Segment Start: INFORMATION SUPPLIED
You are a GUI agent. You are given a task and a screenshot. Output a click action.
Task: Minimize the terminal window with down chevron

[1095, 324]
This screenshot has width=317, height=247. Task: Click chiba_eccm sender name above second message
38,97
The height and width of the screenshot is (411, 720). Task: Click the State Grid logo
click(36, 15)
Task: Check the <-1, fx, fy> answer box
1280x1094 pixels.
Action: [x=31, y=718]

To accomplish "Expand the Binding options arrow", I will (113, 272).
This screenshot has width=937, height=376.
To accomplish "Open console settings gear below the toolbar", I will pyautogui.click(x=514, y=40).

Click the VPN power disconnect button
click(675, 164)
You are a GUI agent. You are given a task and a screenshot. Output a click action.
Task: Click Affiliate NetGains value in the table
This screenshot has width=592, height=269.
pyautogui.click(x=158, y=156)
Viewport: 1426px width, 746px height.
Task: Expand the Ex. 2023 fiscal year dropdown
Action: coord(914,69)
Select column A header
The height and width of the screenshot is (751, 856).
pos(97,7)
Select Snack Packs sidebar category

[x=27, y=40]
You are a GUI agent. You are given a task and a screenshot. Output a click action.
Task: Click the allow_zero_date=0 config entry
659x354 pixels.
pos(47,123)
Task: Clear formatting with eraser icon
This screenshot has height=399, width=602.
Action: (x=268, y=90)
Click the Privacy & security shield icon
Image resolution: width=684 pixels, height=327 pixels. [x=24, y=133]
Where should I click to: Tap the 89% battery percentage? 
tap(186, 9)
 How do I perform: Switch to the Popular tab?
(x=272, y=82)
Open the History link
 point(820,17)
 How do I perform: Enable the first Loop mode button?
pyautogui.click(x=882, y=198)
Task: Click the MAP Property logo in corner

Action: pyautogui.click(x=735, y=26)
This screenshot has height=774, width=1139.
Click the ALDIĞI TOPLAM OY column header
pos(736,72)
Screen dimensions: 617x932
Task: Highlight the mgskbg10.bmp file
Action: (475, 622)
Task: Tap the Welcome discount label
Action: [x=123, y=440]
Segment End: INFORMATION SUPPLIED
Here the answer is the exact run of lines above, from the line with "659x354 pixels." down to the last, and nothing else.

659x354 pixels.
pos(47,123)
Task: Clear formatting with eraser icon
This screenshot has height=399, width=602.
Action: (x=268, y=90)
Click the Privacy & security shield icon
Image resolution: width=684 pixels, height=327 pixels. [x=24, y=133]
Where should I click to: Tap the 89% battery percentage? 
tap(186, 9)
 How do I perform: Switch to the Popular tab?
(x=272, y=82)
Open the History link
 point(820,17)
 How do I perform: Enable the first Loop mode button?
pyautogui.click(x=882, y=198)
Task: Click the MAP Property logo in corner

Action: pyautogui.click(x=735, y=26)
This screenshot has height=774, width=1139.
Click the ALDIĞI TOPLAM OY column header
pos(736,72)
Screen dimensions: 617x932
Task: Highlight the mgskbg10.bmp file
Action: (475, 622)
Task: Tap the Welcome discount label
Action: [x=123, y=440]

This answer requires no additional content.